Wednesday, October 24, 2007

Harmonious Days

On happier topics, I've learned a bit lately about vowel harmony. It's something that exists primarily in Altaic (Turkish, Mongolian, theoretically Korean) and Uralic (Finnish, Hungarian, Samoyedic) languages. It's fun, and part of what makes Finnish in particular such a sonorous, melodious language. Only a small part, mind you; if that's all it took, clearly Turkish and Hungarian would sound a lot better.

The idea is that in any given word (in the case of Finnish and similarly agglutinative languages, this counts words as portions of compounds, Kahvi and Kuppi, as opposed to entire compounds, Kahvikuppi), all the vowels must be in harmony with each other. That is, front vowels and back vowels cannot be in the same word.* Since base words already fit these rules in (keeping the previous example) Finnish, this primarily is an effect on suffixes. Take, for example, the ending -lainen (in English phonetics, lie-nen), meaning "from." For words like Suomi (Swo-me) or Turku (Tour-ku), where the initial syllables have back vowels, the back voweled ending is left unchanged, so we get Suomalainen, "from Finland," and Turkulainen, "from Turku." On the other hand, we have Jyväskylä (Yü**-va***-skü-la***). All front vowels. So, we get Jyväskyläläinen, "from Jyväskylä." Further, for words that have back vowels, but none in the initial syllables, when endings are added back vowels in the ending AND in the non-initial syllables mutate to front vowels. For example, Espoo (es-po); Espööläinen (Es-per-la***ee-nen).
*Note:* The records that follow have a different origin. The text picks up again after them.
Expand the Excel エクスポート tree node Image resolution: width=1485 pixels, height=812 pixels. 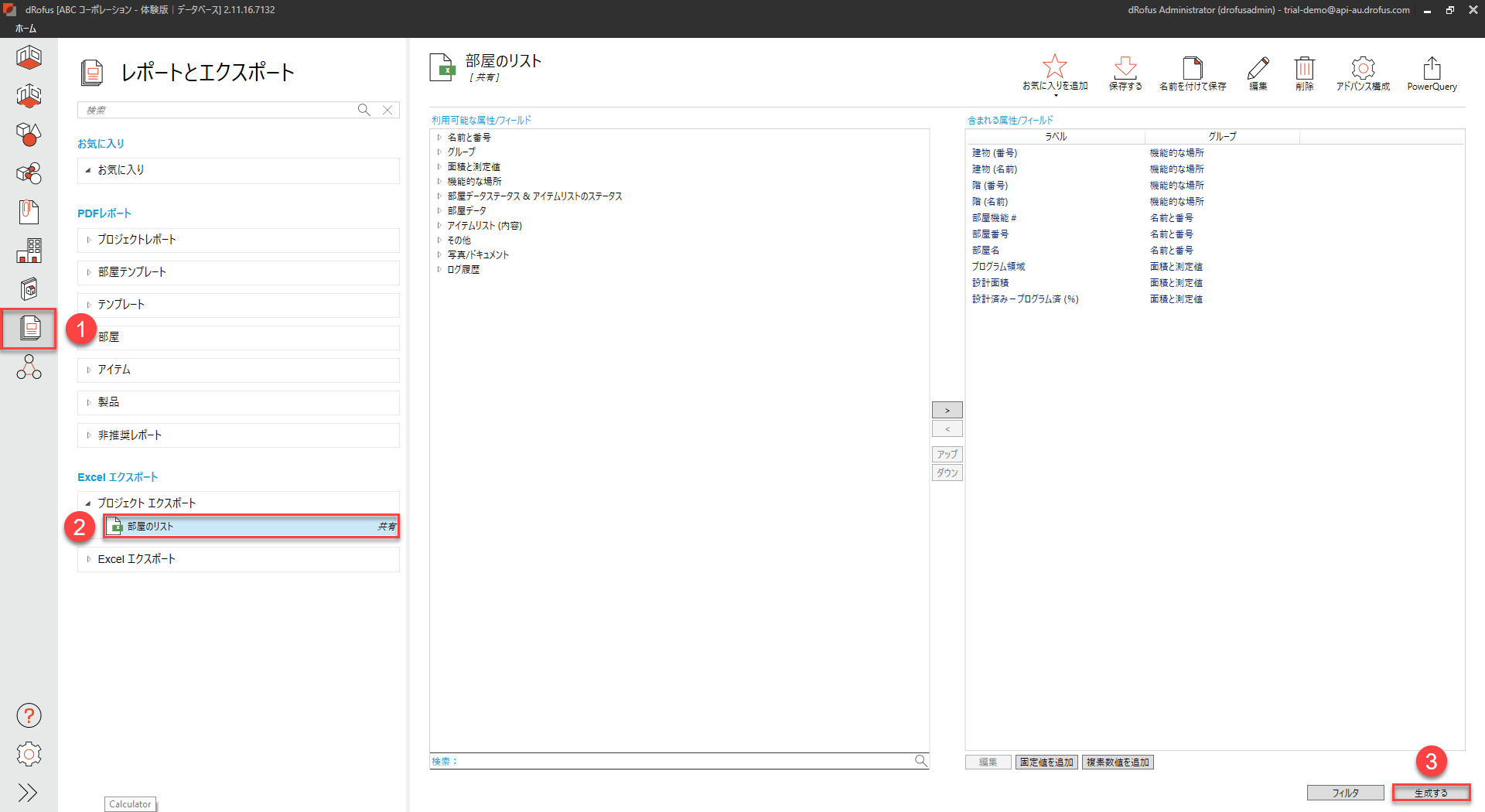[89, 559]
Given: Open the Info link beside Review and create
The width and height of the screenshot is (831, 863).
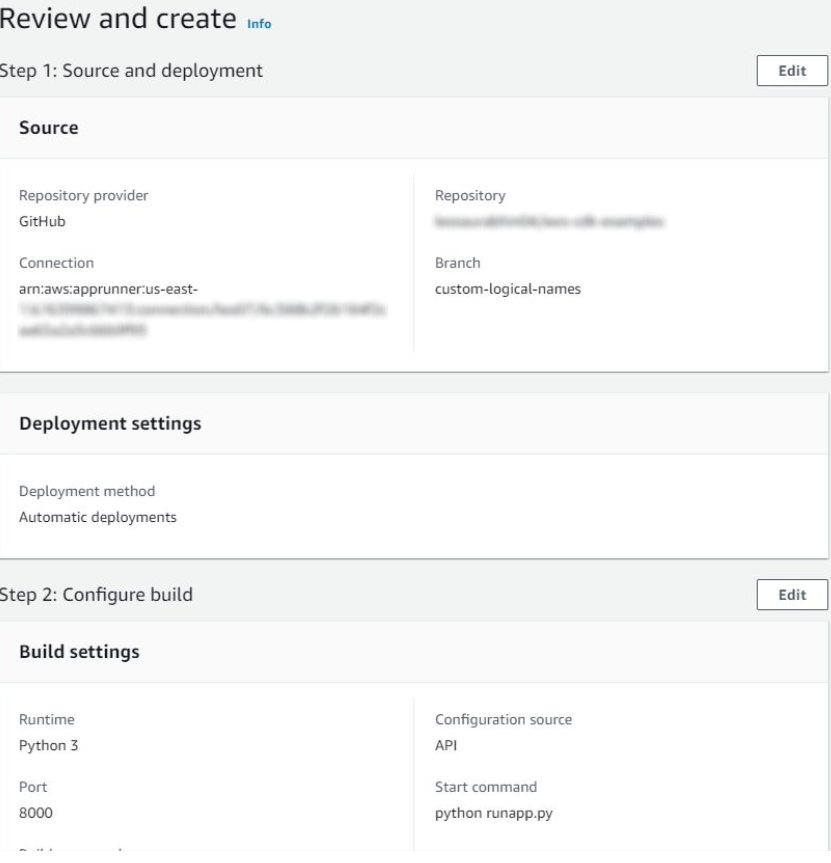Looking at the screenshot, I should [260, 23].
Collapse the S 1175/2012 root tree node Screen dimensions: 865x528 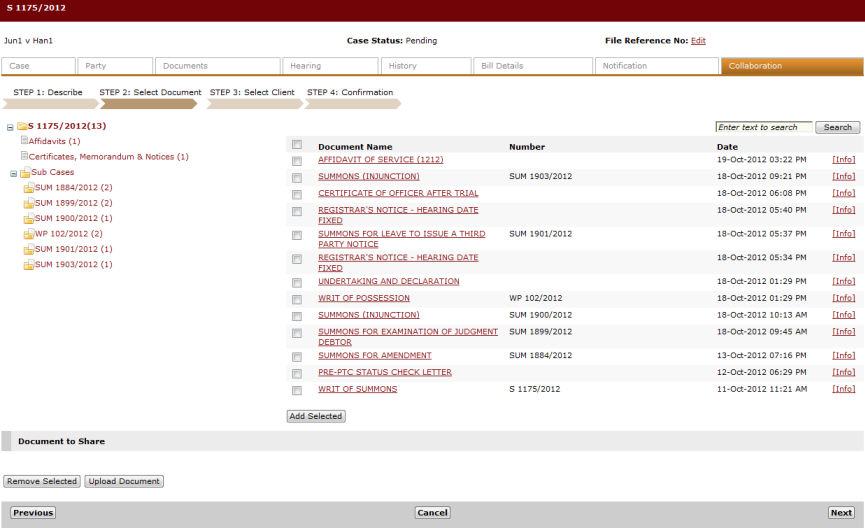click(9, 127)
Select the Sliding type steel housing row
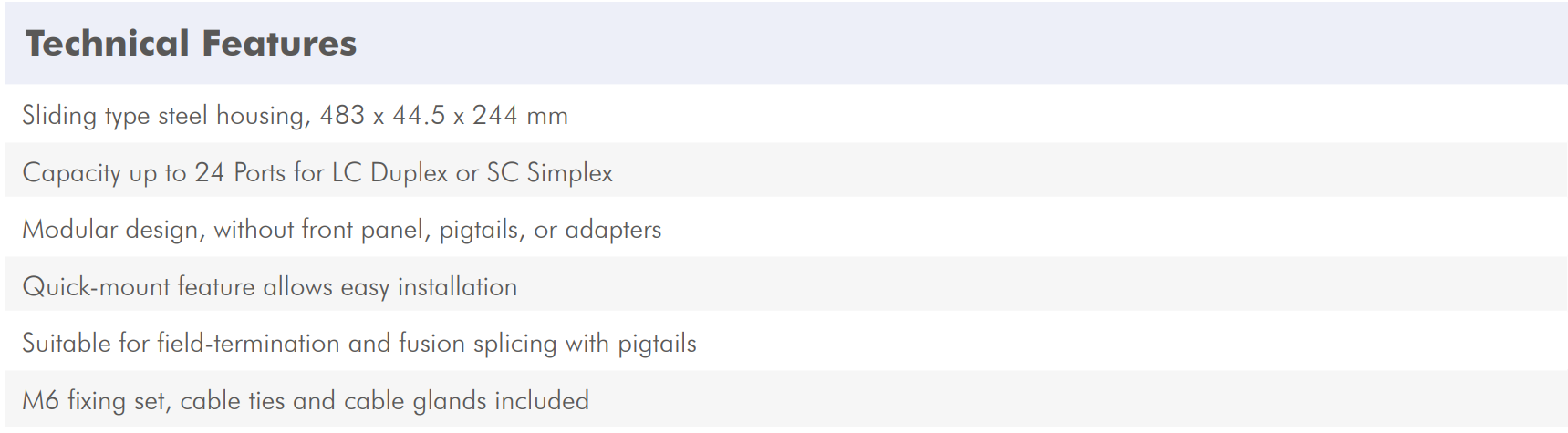This screenshot has width=1568, height=433. pyautogui.click(x=786, y=114)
Speaking of Uralic and Altaic languages, two musical things I've been all about lately: Tuvan throat singing (I REALLY want to make some metal with a throat singer) and the new Korpiklaani album Tervaskanto. The first album they've done where most of it is in Finnish. I'm in love.



*In Finnish, there eight vowels. Ä, Ö, and Y are front, A, O, and U are back, and I and E are neutral.
**Ü has no real English equivalent. It's sort of like an "oo" sound if you purse your lips.
***These a's are short, as in "hat".